• 할 일:
목록에서 "Where should I click to: Tap"라는 문구가 있는 줄부터 "pyautogui.click(x=318, y=146)"라는 문구가 있는 줄까지 다시 적으면서 "Movement"라는 표현을 "Speed"라는 표현으로 바꾸고 나머지는 그대로 두세요. 그림은 빼고 적어 주세요.

• 제공 자료:
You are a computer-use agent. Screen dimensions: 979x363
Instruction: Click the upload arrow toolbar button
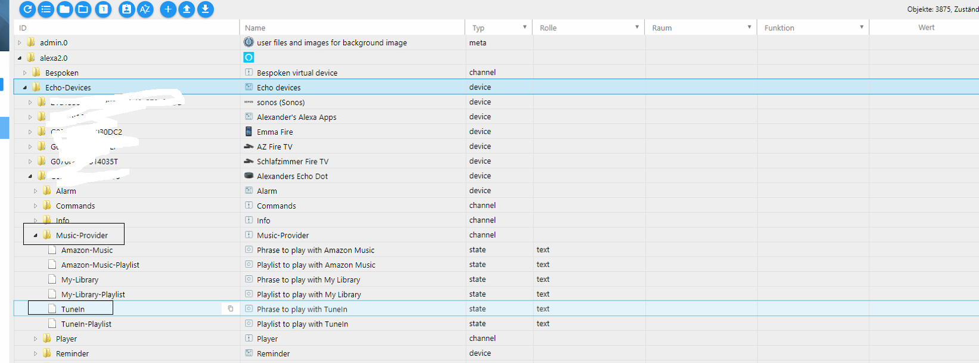(187, 9)
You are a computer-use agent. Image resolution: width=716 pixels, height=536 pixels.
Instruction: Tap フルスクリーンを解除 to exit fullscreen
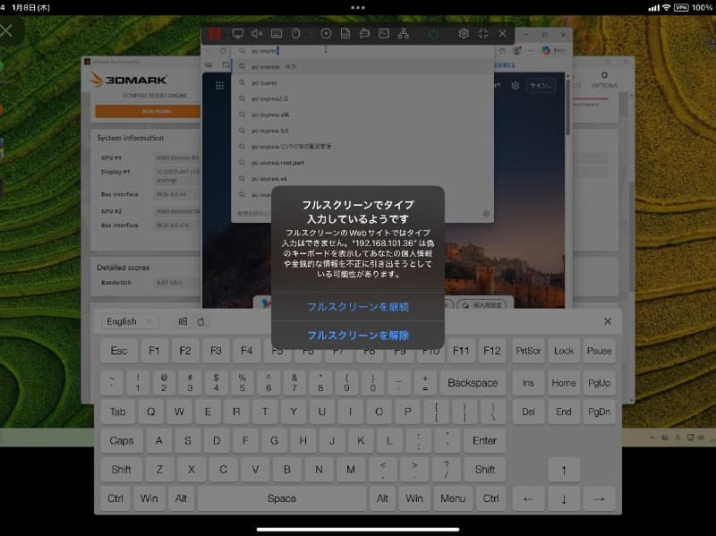(x=358, y=335)
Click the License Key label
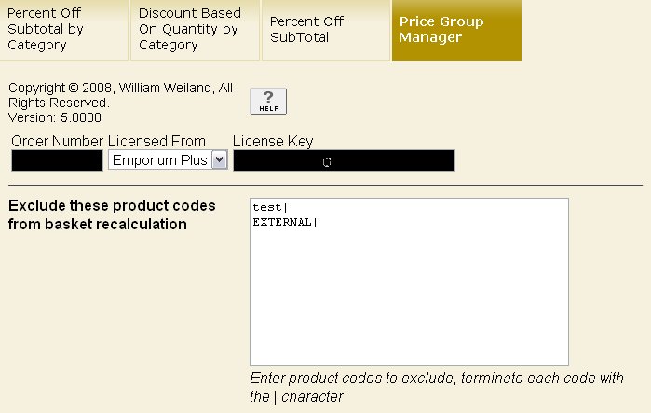 [273, 141]
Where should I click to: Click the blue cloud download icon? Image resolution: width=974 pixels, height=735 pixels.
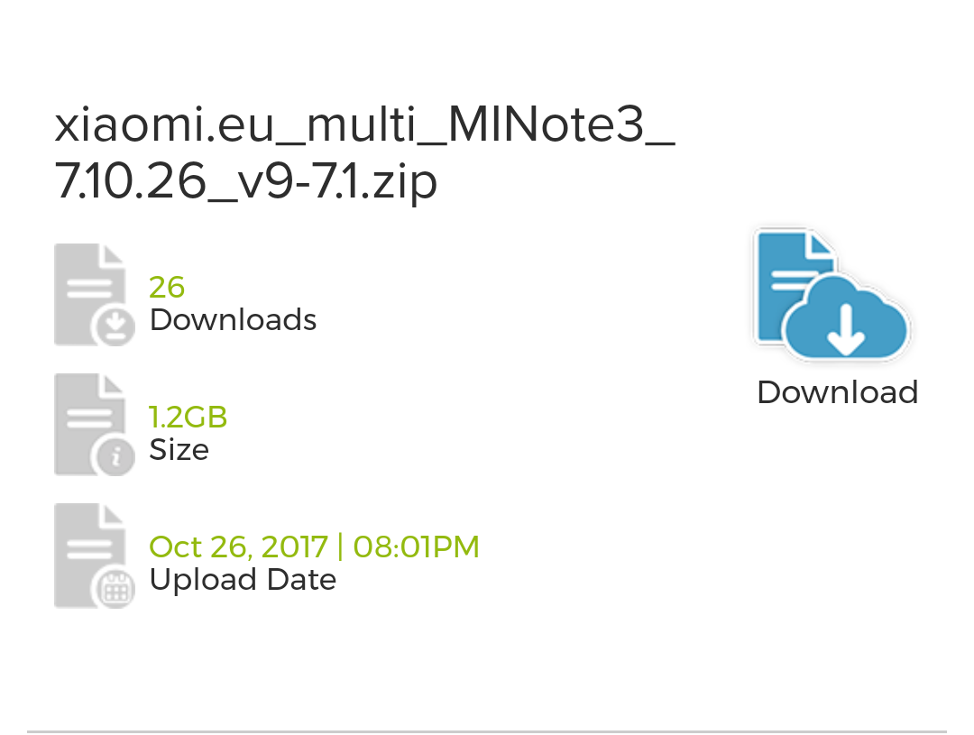[832, 296]
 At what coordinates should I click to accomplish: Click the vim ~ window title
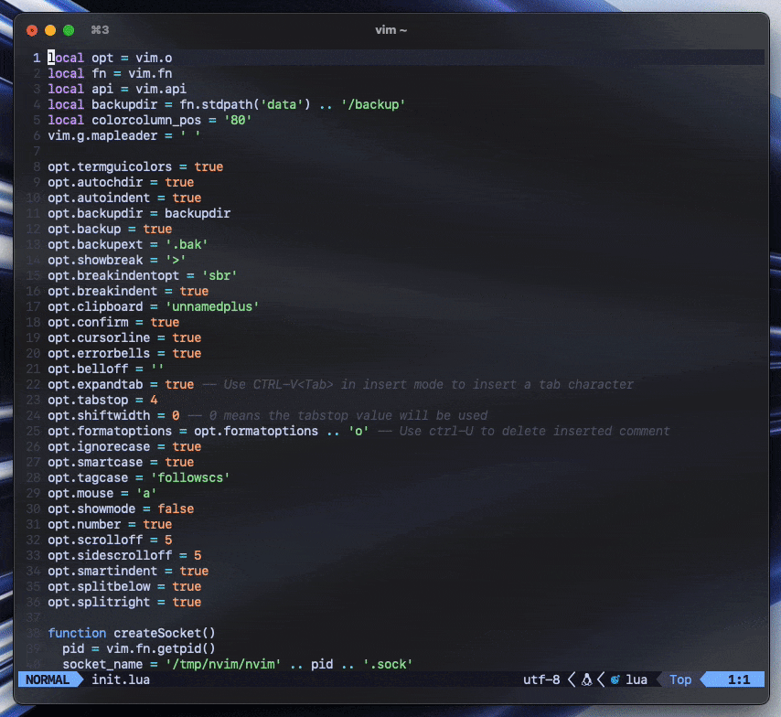(x=391, y=29)
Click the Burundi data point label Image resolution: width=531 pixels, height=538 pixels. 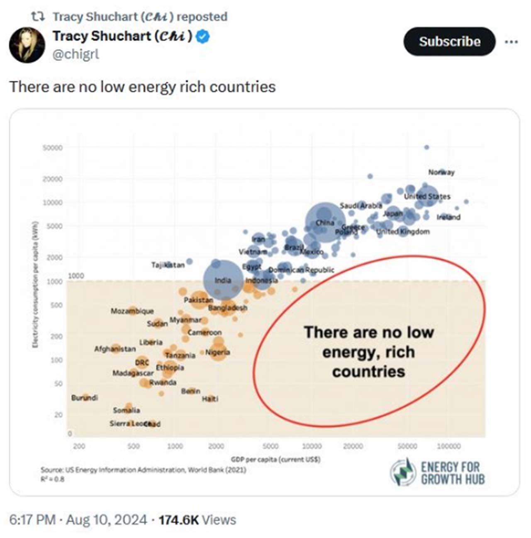click(85, 398)
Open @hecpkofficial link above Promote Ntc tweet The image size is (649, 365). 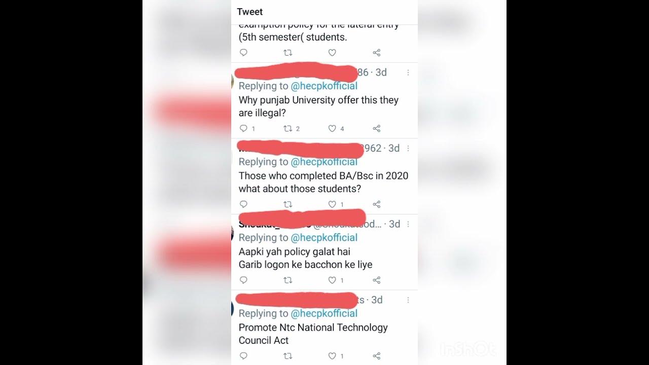pyautogui.click(x=324, y=313)
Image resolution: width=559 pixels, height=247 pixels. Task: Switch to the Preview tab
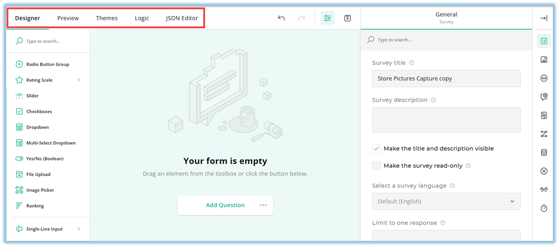coord(68,18)
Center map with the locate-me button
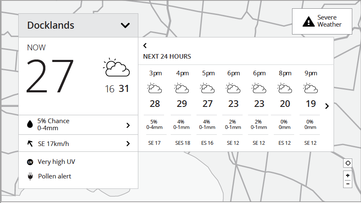 click(348, 163)
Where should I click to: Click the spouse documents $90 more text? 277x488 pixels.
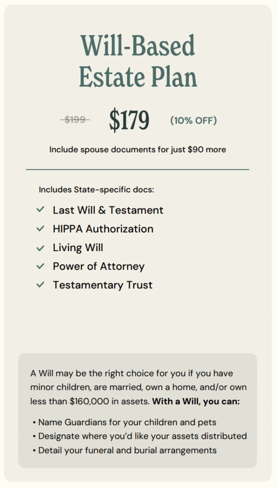point(138,149)
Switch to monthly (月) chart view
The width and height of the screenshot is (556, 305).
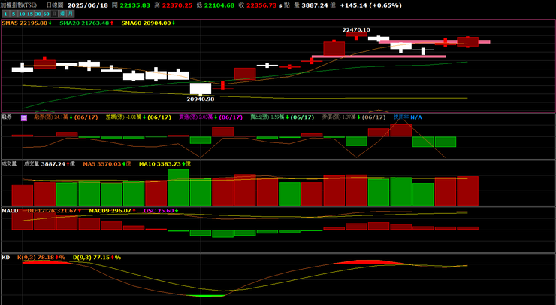tap(70, 14)
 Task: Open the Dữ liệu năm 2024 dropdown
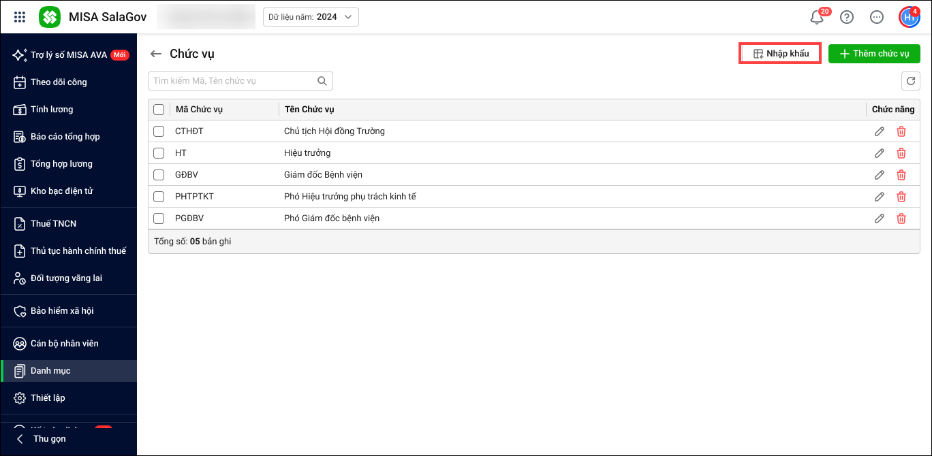[x=311, y=17]
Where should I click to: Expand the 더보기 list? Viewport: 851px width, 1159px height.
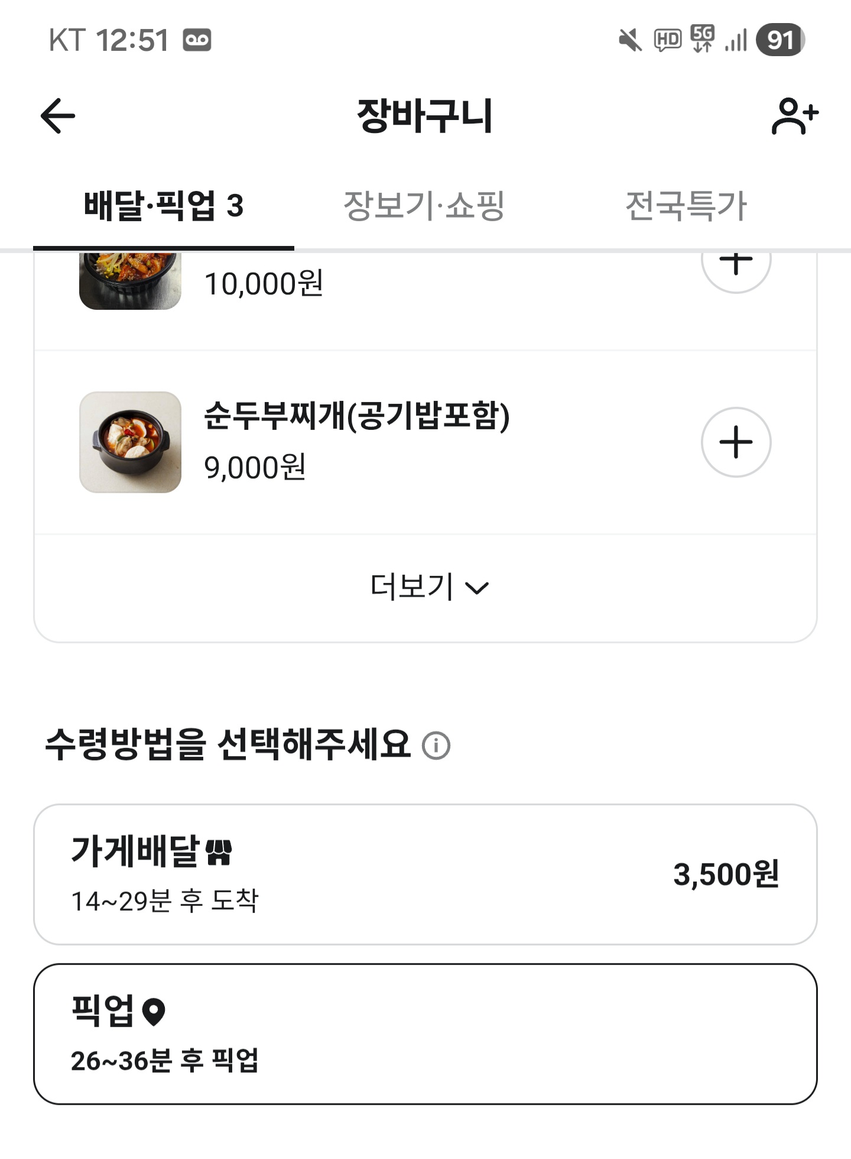coord(429,587)
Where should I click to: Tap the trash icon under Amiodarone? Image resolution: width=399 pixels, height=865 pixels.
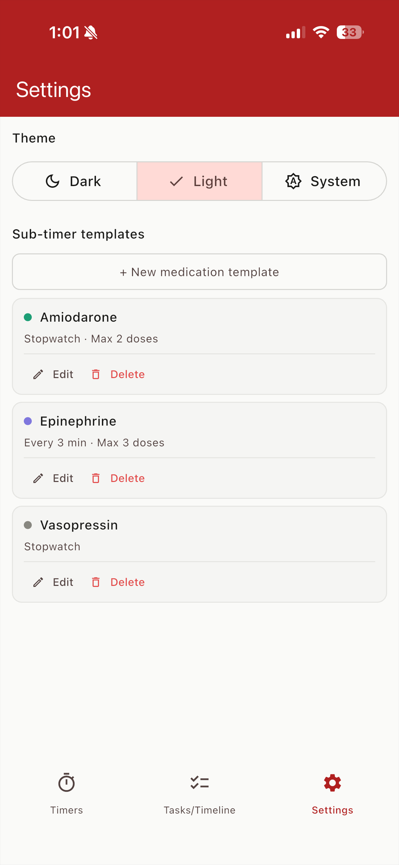coord(96,374)
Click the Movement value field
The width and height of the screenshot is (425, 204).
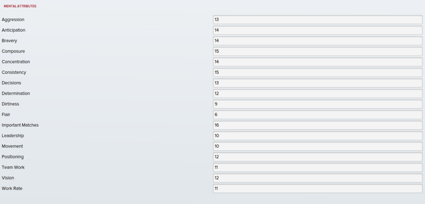pyautogui.click(x=318, y=146)
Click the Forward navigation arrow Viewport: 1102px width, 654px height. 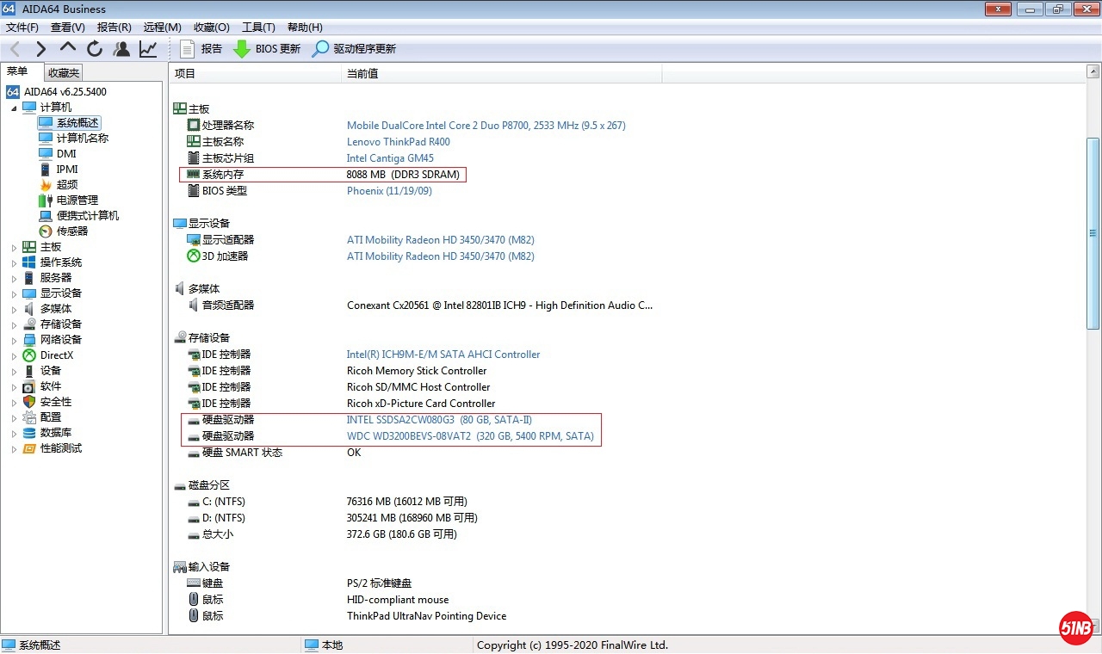click(x=40, y=49)
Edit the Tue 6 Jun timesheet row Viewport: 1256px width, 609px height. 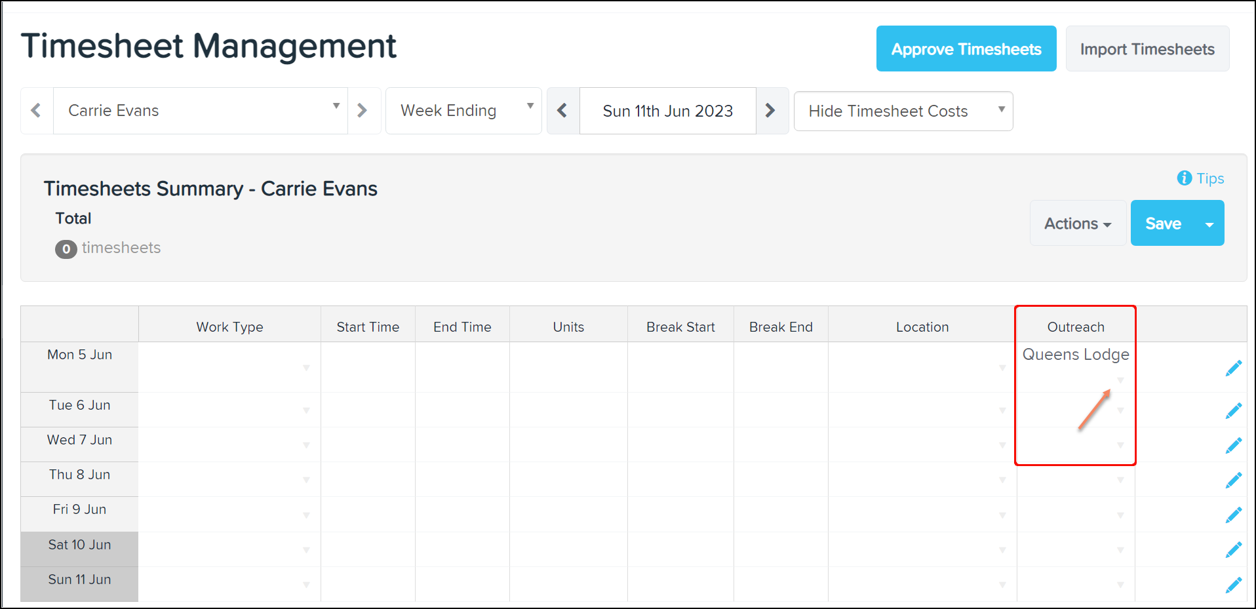pos(1234,410)
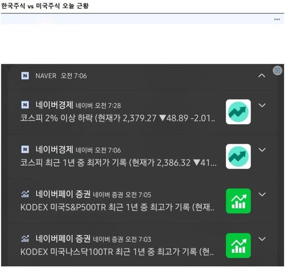Screen dimensions: 286x270
Task: Expand the 7:06 코스피 최저가 notification
Action: (262, 150)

• 예상 결과:
Where should I click to: Tap the trash icon under Amiodarone? Image resolution: width=399 pixels, height=865 pixels.
coord(96,374)
Click the Speed value field
The width and height of the screenshot is (425, 204).
pyautogui.click(x=318, y=146)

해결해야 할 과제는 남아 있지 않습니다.